A mediação ficou a cargo do juiz José Honório de Rezende, que parabenizou os realizadores do evento, afirmando que os 30 anos do ECA precisam também se estabelecer “como um marco histórico na caminhada longa e difícil que é a construção de direitos envolvendo crianças e adolescentes”.

Antes de passar a palavra aos debatedores, o magistrado teceu comentários sobre as três décadas de surgimento do direito infantojuvenil no Brasil. “Muitas conquistas foram alçadas e aprimoramentos foram realizados. Mas há ainda muitos desafios a enfrentar. Precisamos pensar um modelo de direito infantojuvenil que se consolide a partir do devido processo legal e de seus princípios fundamentais”, observou.

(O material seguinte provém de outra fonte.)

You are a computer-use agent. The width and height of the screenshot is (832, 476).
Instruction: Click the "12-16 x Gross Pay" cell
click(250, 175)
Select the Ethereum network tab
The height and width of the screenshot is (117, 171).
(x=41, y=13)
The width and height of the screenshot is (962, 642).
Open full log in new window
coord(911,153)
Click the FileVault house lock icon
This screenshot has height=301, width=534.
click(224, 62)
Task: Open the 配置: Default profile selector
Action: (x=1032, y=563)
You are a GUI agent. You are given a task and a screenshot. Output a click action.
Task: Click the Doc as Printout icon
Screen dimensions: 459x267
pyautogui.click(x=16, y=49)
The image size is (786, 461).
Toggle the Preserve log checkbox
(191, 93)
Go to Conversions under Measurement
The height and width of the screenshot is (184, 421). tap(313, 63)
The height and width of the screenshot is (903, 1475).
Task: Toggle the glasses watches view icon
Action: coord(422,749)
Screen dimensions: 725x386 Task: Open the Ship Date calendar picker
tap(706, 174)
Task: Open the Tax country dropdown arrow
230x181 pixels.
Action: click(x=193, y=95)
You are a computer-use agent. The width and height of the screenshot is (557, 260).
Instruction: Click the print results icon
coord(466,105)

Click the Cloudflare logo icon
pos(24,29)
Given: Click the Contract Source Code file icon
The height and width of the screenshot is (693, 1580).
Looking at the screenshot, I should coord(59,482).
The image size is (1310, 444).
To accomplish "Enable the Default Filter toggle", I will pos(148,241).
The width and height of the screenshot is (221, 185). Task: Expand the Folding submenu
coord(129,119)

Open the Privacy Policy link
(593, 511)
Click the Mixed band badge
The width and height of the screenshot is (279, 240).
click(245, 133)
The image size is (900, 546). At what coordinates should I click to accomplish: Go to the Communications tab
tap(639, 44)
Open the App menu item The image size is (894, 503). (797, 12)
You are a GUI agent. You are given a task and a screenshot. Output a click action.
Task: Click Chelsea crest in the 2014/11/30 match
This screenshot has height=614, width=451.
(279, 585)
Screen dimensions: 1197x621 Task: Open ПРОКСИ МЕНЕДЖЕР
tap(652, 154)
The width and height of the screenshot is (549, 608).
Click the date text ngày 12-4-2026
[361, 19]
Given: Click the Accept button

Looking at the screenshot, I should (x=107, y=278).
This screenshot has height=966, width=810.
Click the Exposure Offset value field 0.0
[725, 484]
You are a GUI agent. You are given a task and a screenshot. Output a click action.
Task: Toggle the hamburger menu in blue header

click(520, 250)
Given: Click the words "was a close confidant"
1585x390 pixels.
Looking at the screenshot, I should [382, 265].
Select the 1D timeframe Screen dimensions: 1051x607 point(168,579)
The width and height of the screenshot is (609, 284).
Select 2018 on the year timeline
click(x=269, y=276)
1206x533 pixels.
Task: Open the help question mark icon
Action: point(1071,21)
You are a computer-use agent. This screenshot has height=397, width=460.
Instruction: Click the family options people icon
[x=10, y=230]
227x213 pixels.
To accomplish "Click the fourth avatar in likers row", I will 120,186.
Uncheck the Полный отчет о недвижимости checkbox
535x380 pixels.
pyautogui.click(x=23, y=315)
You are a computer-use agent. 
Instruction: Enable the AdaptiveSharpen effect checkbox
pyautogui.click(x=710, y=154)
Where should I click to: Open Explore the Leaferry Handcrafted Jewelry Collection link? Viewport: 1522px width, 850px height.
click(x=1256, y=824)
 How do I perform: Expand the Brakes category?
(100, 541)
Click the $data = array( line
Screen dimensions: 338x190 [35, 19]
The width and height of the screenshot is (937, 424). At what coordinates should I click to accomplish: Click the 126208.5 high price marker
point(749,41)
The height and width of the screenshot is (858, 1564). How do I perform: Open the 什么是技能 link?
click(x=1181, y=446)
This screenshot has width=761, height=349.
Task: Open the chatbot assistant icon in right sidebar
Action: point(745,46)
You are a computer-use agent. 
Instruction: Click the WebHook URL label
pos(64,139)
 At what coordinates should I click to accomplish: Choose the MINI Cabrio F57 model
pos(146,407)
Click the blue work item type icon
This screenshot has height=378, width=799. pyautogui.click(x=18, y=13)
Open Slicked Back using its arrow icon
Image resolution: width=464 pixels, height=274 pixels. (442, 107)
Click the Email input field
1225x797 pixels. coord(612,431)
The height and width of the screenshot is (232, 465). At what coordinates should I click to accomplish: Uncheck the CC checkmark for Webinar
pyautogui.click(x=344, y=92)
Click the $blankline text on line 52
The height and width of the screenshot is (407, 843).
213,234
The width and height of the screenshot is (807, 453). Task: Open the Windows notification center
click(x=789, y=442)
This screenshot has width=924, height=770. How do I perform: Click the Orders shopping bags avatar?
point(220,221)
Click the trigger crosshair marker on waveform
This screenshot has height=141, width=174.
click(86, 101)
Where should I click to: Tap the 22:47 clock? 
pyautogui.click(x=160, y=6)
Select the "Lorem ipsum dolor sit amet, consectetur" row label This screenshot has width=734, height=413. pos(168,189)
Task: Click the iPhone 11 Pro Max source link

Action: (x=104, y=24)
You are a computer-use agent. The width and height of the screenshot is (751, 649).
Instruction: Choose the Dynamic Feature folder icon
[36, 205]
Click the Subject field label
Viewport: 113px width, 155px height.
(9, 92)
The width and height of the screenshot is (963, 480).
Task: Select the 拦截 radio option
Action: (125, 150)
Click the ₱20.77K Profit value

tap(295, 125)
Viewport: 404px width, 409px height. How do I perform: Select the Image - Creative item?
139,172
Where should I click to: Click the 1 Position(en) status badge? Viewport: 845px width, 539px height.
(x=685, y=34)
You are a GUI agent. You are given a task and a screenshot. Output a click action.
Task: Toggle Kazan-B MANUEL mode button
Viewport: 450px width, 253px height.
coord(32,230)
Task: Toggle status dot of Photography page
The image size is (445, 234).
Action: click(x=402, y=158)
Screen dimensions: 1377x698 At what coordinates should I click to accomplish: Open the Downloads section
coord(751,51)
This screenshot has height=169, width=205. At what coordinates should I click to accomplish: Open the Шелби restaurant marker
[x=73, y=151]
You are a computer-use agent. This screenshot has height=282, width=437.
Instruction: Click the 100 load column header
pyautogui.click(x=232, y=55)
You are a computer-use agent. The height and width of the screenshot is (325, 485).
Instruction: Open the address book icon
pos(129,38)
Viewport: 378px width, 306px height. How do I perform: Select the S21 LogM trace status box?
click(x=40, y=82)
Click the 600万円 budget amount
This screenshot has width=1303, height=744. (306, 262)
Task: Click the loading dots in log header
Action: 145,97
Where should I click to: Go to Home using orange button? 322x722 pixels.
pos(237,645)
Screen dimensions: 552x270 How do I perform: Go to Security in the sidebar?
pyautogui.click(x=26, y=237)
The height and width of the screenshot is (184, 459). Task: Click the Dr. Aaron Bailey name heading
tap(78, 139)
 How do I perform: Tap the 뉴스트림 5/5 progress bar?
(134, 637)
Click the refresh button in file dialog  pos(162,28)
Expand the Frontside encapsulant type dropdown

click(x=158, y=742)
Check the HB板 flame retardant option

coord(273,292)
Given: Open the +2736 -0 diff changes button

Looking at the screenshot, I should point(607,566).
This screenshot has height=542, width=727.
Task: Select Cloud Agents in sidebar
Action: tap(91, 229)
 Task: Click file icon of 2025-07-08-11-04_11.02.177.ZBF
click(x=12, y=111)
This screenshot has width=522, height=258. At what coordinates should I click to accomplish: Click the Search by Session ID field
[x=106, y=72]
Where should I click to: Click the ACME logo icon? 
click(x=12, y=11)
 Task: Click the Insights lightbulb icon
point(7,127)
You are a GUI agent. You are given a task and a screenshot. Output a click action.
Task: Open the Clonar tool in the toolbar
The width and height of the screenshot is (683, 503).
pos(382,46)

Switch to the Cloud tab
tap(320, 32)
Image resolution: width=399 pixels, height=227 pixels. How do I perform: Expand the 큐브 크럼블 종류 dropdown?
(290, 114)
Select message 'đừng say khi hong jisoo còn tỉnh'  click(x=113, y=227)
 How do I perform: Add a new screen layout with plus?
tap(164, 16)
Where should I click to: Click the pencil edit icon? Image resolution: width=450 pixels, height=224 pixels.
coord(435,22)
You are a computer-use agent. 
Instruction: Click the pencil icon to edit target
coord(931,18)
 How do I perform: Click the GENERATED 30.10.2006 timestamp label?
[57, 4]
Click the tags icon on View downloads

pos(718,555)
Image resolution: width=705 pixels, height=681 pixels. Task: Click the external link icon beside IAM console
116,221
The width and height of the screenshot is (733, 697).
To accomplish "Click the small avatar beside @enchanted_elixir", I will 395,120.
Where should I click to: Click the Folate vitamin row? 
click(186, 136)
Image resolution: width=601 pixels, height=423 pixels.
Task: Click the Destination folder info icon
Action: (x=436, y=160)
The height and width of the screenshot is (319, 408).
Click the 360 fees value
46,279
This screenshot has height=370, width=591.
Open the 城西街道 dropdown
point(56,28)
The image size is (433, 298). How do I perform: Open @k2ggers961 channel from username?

Destacando que a convivência familiar como garantia absoluta é um tema “extremamente caro” à infância, citou Guimarães Rosa — “quando uma criança nasce, a vida começa novamente” — para destacar que a família é a mais importante organização da vida. “É uma organização natural, que consolida nossa formação afetiva e permite criar condições para o desenvolvimento e o aprimoramento constante da vida humana e da nossa humanidade”, afirmou.

Rede de proteção

As discussões foram iniciadas com a apresentação do juiz José Roberto Poiani, titular da Vara da Infância e da Juventude de Uberlândia e integrante da Coinj. Em sua fala, ele traçou um panorama a respeito da legislação atual, mostrando a discrepância entre o que está posto no Direito e o que está sendo verificado na prática. Falou ainda sobre as conquistas nesse campo, nas últimas três décadas.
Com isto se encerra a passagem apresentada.